Sus deficiencias en el plateo, que luego mejoró, eran notables. Pero independientemente de su carencia de técnica
y conocimiento, había algo que nacía de su interior, que no hay escuela
culinaria que lo enseñe –es la humildad, el respeto a los demás y el ver lo
mejor en cada ser humano. La mejor demostración
de esto último la tuve en un programa de entrevistas que vi, donde compartió
escenario con Bad Bunny. Para que no
sepan quién es Bad Bunny (no tiene que
ver con Bugs), es un cantante de un género que me parece espantoso, conocido
como Trap.
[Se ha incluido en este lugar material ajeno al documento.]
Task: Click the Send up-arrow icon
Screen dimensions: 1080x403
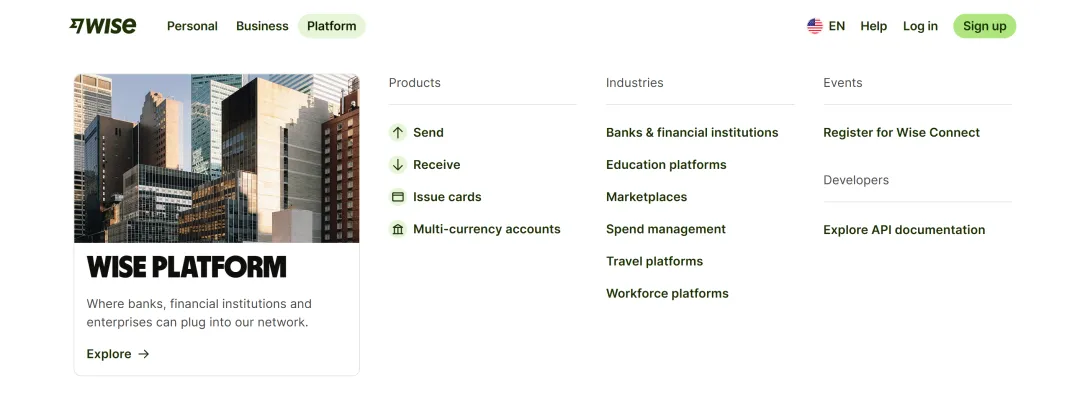Action: (x=397, y=132)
En las canciones se glorifica la violencia y
el trato a las mujeres es la cosa más denigrante que he escuchado en mi
vida. Cuando el entrevistador aludió a
cómo se sentía Sor Juliana en presencia de Bad Bunny, ella dijo que había
escuchado comentarios de que la letra de sus canciones era fuerte, pero que se
notaba que él era un muchacho bueno.
Ella vio en él más allá de su vulgar exterior.
Sor
Juliana ha ofrecido lecciones de humildad, de entrega al servicio, de la
importancia de que no perdamos nuestra esencia.
Al final, se le escapó lo que siempre había estado allí y lo que
distingue nuestra cocina- ese sabor criollo.
Estoy segura que las hermanas de la congregación disfrutan de su sazón
sin los ingredientes sofisticados que conoció en la competencia. Hay algo de divino en la comida que ofrecemos
con amor. Dijo ella en una entrevista
cuando se le preguntó si era posible cultivar el espíritu con el alimento: es una forma apropiada y una expresión donde
podemos entrar en contacto directamente con Dios a través del agradecimiento de
Dios por lo que nos provee, por el alimento, porque todo viene de Dios. Cuando uno está preparando un plato es una
forma de entrar en contacto con Dios.
Santa Teresa de Jesús decía que entre los pucheros ella se encontraba
con Dios.
Cuando
ofrecemos algo con amor, la persona que lo recibe siente que ese amor
transforma los alimentos, aunque no esté consciente de ello. Eso es lo que hace que muchos recuerden con
tanto cariño un plato de arroz blanco con un huevo frito encima y unos amarillitos. Una compañera de estudios me relataba algo
que en aquél entonces yo, que estaba acostumbrada a los platos exquisitos que
mi mamá preparaba, no entendía. Ella
recordaba con nostalgia y una ternura infinita el plato de algo que no sé si
todavía existe –un arroz con fideos de cajita –Rice–a-Roni como almuerzo y el cereal con leche que su mamá le
servía antes de dormir. Lo que ella
recordaba no era necesariamente el plato –era el amor, que es el mismo que mi
mamá ponía en sus platos más sofisticados.
Ayer
hablé con mi Buddy, quien se sorprendió que este año rompo con la tradición
auto-impuesta de preparar pescado en escabeche el Viernes Santo. Me topé con la referencia al caldo santo de
Loíza y me di a la tarea de buscar la receta en internet. Decidí que iría a comprar pescado fresco y
las viandas del país que componen la receta.
Hago la excepción con el plátano, porque no se consiguen y no preparo yo
misma la leche de coco, porque es un riesgo ponerme a abrir cocos y sacar la
carne adherida a la cáscara. Me dio una
satisfacción inmensa acudir con Ramón a Naguabo y ver las pescaderías llenas y
el flujo de público al sector, lo que garantiza una inyección económica a un
área tan maltratada por el huracán.
Hoy honro
a los pescadores, a los agricultores, a los que trabajan en la planta que
envasa la leche de coco, a los peces que surcan nuestras aguas, porque todos
permiten que mi mesa tenga hoy un nuevo plato.
Honro a Sor Juliana, quien me ha dado lecciones espirituales desde la
cocina. Honro a mi mamá, quien me
transmitió el entusiasmo por preparar platos de calidad. Honro a Ramón, que me llevó a comprar el
pescado y compartirá mi mesa; honro a los loiceños, fieles a la tradición y
quienes han sufrido por años el abandono y ahora se enfrentan a los estragos
del huracán y la ineficiencia de un gobierno central que golpea con mayor
dureza a los más necesitados. Doy gracias a Dios por todas las bendiciones
recibidas.
Hoy rompo
con mi tradición del pescado en escabeche y tal vez inicie una nueva, pero me
mantengo firme en la tradición del amor.